The Nigerian government had argued in its appeal that the affirmation of the award by the tribunal on March 2018 to its January 2017 ruling was not enforceable as it was a “default entry by the clerk” rather than a “default judgement.”
The Attorney-General of the Federation, Abubakar Malami said that the arbitration court lacked the constitutional powers to issue such an order or award against a sovereign state like Nigeria.
Mr Malami said there were certain conditions that must be attained before the U.S. court could deliver such a judgement against Nigeria.
Under the Foreign Sovereign Immunities Act (FSIA), the AGF said, a default judgement cannot be entered against a foreign state like Nigeria, unless the presiding judge determines so after the petitioner/claimant must have established its entitlement to a default judgment.
Based on the presumption of sovereign immunity, he said the US District Court was still under obligation, despite default by a Foreign State, to determine whether the Foreign State was immune from the jurisdiction of the US Court under FSIA, or whether the case before it fell within one of the recognised exceptions.
He noted that even where the court had determined it has jurisdiction, a default judgment would not be granted automatically, or as a routine matter to be handled by a court clerk, as this could only be done after a formal trial.
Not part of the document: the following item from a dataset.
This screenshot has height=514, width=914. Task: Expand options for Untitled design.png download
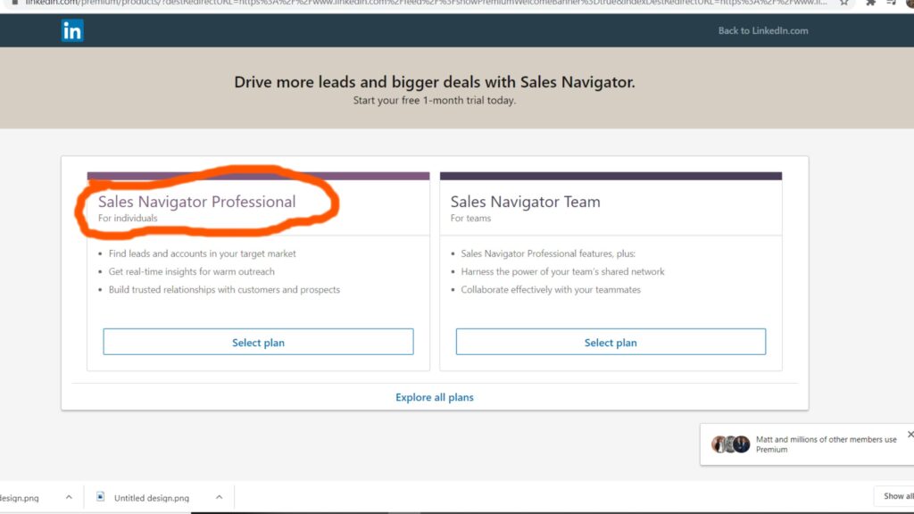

Despite Nigeria’s position, the three-member tribunal led by the presiding arbitrator, Lord Hoffman, said its final award to P&ID against Nigeria was based on the laws of the Federal Republic of Nigeria.
Lord Hoffman said P&ID and Nigeria had agreed prior to the contract that in the event of any dispute, each may issue a notice of arbitration under the rules of the Arbitration Act 1996 (England and Wales) and the Nigerian Arbitration and Conciliation Act (Cap A18 LFN 2004.
Under the Act, the parties agreed that any “arbitration award shall be final and binding upon the parties.”
P&ID’s argument was that by virtue of the terms of agreement it signed, Nigeria’s agreement to be bound by the outcome of any arbitration meant it waived its right to immunity as a sovereign nation.